> [PROBLEM]:
Your answer should be every line of the records that contains the word "Given".

Start of SOURCE DATA

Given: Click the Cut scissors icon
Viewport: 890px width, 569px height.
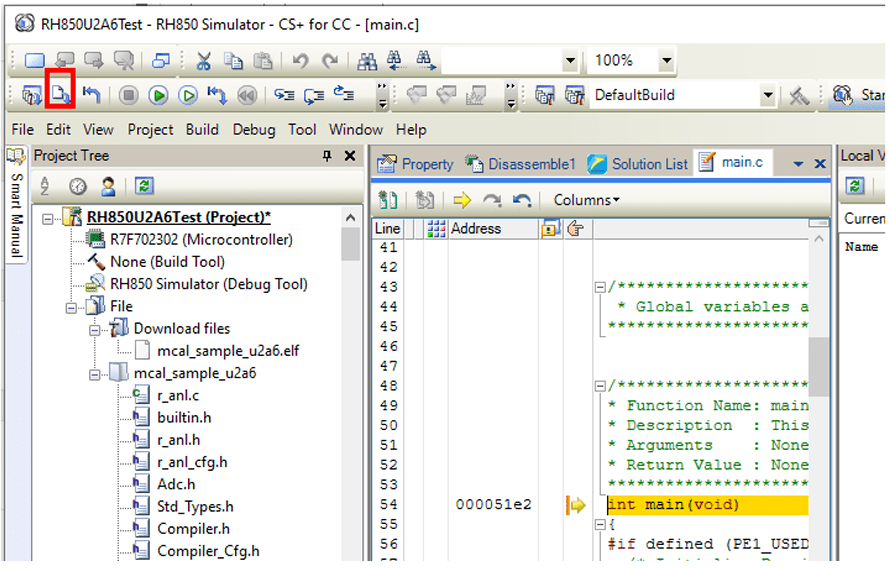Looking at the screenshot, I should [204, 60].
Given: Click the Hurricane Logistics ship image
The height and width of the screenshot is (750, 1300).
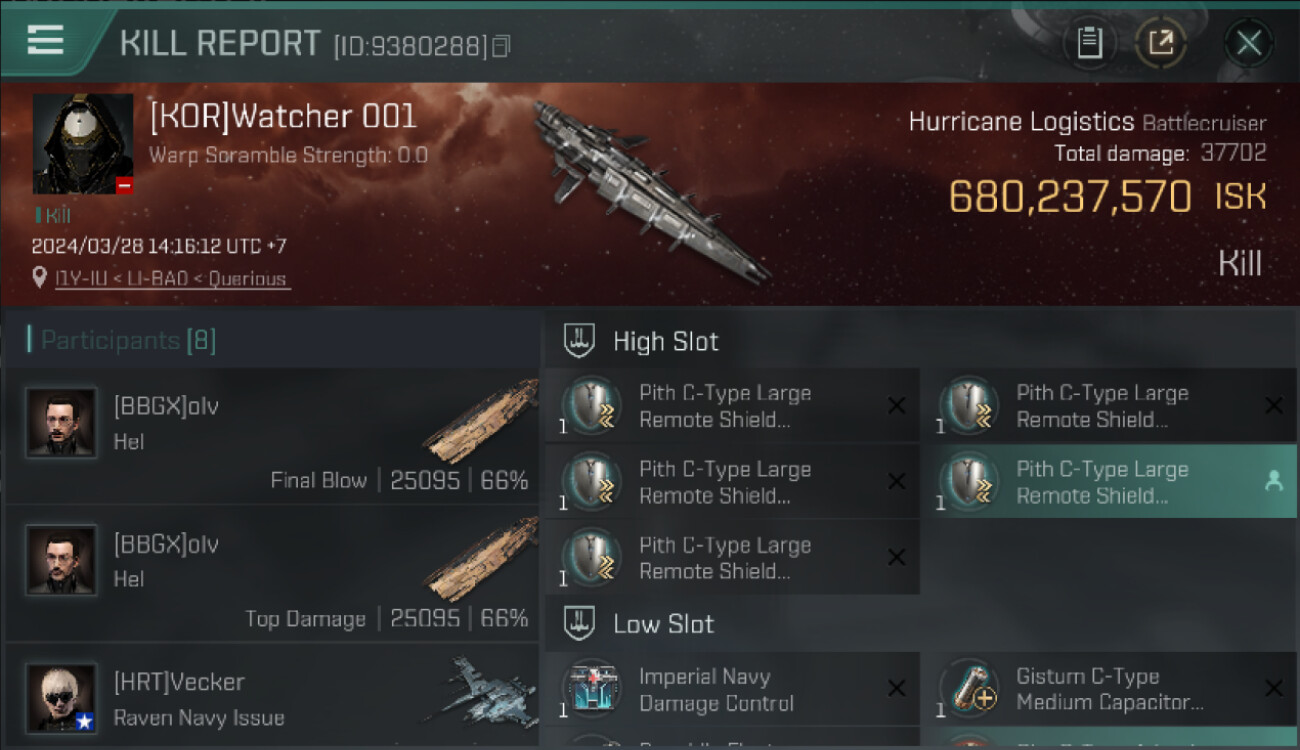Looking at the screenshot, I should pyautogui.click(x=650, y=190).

End of SOURCE DATA

> [EXPECTED OUTPUT]:
Given: Click the Cut scissors icon
Given: Click the Hurricane Logistics ship image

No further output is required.